The other week I was writing something for Layers (mine and Ana's podcast about clothes and what we wear - you should listen to it!) which made me feel wistful for the days when I pored so much love and energy into blogging. Or, I suppose, writing for no money at all.
I didn't pitch ideas to editors and wait to hear if my idea was acceptable. And I didn't have a 'news hook'. Sometimes I wrote utter nonsense (ignore the archives!) and sometimes I'd sit with a small seed of an idea that bloomed into something I hadn't been expecting. There were often typos. Writing this way felt free, lucid and often risky.
Or perhaps it just feels riskier now? Threading together words and publishing them online can feel more laden with meaning than it did say, 10 years ago. A Twitter feed is less the ephemeral soapbox it used to be, and more a record for any potential employee or snooping family member to rifle through. Sometimes it all feels too revealing, as if writing honestly (which sometimes means recording a feeling that was totally of the moment and has since shifted) might be held against you at a later point. I used to share personal thoughts with regularity, and sometimes sharing makes me feel queasy these days. I don't always want to explain myself. Or updates can end up feeling like a branding exercise. People have multiple Instagram accounts because of that feeling - the pretty ones, and the funny, true ones. I like both, but like the funny, true ones even more.
As such, I have such a thirst for blogging as it used to be. For the past couple of years I've thought 'Eh! Blogs have had their time. Move on.' I've updated very sporadically, wondering whether to let the thing be. But now, I'm craving a return of writing more freely, fretting less what people think. It seems to me the internet needs less seriousness. More messiness. Or at least words that come in larger doses than an Instagram caption. I've noticed those captions getting longer and longer, like we have more to say. Sometimes the captions are less an accompaniment to the image, and more about a larger though or feeling that needs to get out. Something that needs to be linked to! ("Link in bio") To breathe in a place that's not overcrowded in a feed of noise - of other people's dogs and meals and shoes.
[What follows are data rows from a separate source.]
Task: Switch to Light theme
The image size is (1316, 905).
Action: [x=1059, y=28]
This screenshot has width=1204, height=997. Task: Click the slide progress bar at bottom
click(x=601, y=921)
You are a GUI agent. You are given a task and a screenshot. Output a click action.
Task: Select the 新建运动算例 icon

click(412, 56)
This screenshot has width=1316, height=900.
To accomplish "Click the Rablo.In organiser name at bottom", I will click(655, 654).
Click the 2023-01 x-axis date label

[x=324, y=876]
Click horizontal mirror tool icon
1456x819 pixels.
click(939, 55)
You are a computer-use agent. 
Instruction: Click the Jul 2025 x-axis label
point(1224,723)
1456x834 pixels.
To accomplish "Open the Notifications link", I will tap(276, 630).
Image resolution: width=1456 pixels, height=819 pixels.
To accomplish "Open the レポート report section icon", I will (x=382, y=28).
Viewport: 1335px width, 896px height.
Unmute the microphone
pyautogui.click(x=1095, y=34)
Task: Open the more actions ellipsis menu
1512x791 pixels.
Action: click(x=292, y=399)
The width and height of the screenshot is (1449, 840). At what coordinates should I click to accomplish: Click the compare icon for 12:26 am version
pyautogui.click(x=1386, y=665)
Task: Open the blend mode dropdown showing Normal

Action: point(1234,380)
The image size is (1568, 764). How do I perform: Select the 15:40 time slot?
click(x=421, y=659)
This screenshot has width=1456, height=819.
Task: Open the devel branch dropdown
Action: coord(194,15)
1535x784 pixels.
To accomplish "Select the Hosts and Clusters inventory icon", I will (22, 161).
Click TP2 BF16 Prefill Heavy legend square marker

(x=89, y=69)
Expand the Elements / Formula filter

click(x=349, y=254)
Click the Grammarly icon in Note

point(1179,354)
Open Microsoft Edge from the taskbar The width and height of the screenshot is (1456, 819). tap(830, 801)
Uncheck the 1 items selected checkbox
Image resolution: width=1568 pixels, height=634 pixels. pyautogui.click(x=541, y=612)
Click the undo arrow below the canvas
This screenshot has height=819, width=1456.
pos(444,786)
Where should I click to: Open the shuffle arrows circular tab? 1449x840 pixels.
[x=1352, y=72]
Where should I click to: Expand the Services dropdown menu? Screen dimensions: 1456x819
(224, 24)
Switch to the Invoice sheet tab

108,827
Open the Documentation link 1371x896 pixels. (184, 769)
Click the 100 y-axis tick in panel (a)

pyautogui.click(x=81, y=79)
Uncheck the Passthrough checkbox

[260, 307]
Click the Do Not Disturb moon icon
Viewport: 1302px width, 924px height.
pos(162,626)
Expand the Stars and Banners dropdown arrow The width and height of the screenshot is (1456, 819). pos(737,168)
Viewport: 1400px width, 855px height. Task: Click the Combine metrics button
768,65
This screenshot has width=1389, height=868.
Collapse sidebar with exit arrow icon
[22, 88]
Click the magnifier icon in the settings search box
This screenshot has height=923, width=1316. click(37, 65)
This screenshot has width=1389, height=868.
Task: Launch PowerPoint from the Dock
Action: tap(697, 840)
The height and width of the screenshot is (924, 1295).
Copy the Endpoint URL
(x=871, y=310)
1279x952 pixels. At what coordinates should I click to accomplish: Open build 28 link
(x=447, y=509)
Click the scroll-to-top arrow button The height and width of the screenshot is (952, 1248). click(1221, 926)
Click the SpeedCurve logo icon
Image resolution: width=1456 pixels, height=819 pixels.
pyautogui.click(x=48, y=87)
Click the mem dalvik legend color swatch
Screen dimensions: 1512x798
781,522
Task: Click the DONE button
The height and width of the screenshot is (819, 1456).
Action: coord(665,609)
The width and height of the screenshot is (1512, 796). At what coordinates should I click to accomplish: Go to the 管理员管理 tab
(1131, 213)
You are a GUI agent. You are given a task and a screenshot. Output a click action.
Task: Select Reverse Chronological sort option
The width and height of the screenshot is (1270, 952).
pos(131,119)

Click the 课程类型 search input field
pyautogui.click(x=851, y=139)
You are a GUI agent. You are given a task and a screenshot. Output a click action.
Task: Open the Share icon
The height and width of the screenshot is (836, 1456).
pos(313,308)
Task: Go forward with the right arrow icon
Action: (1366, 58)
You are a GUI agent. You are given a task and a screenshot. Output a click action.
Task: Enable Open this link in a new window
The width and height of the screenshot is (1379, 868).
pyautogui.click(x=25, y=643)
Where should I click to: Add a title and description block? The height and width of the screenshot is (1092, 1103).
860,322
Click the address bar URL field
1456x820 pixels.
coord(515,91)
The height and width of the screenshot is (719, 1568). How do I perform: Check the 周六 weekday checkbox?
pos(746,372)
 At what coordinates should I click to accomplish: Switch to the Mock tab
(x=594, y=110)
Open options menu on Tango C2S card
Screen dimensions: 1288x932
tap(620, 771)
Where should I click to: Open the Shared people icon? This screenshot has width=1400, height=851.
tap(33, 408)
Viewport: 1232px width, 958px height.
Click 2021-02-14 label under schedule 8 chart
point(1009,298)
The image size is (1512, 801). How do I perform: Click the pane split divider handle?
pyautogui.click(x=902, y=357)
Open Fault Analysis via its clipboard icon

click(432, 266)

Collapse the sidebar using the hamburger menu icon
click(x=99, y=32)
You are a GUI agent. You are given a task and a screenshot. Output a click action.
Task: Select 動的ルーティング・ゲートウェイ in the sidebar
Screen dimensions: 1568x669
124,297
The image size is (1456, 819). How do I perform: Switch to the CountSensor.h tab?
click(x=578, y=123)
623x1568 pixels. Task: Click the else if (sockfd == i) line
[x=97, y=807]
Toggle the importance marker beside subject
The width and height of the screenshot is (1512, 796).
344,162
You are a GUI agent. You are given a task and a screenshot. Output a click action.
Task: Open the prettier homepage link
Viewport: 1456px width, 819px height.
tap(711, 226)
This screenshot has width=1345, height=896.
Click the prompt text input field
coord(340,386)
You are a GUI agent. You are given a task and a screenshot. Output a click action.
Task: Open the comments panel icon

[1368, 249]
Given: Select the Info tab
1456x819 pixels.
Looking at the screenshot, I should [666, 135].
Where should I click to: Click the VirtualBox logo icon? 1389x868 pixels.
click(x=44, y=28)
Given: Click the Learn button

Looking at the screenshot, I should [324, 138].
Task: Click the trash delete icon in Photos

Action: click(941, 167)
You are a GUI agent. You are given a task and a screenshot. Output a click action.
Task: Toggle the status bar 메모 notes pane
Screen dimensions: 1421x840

Whatever. Expect more short bursts on here - the short and the long. I might not always have a photograph to accompany the words. I might have to figure out how to create a composition of outfits I like using a software programme that... may or may not exist any more? I might think about whether that's something I should still be doing, now that I am 26 instead of 16. This blog does not look beautiful on a phone. It's okay though, sometimes you just have to get the thing out there.
1 comment:
I've been thinking about this from the angle of feeling tongue-tied, hesitant to put something into words and out there because I now have a stronger sense of internet longevity- I feel not only a desire to shy aware from being harshly critiqued now, but also that anything on record can be cherry picked out for critique in a decade's time, by which time I hope my thinking, and the spheres of thinking I'm involved in, will have moved on.
But I think I just need to put thoughts out there, as it's becoming stifling to imaginative thought.
Good luck getting the thing out there! Your writing is always a joy to read, so I (selfishly) hope the resolve works.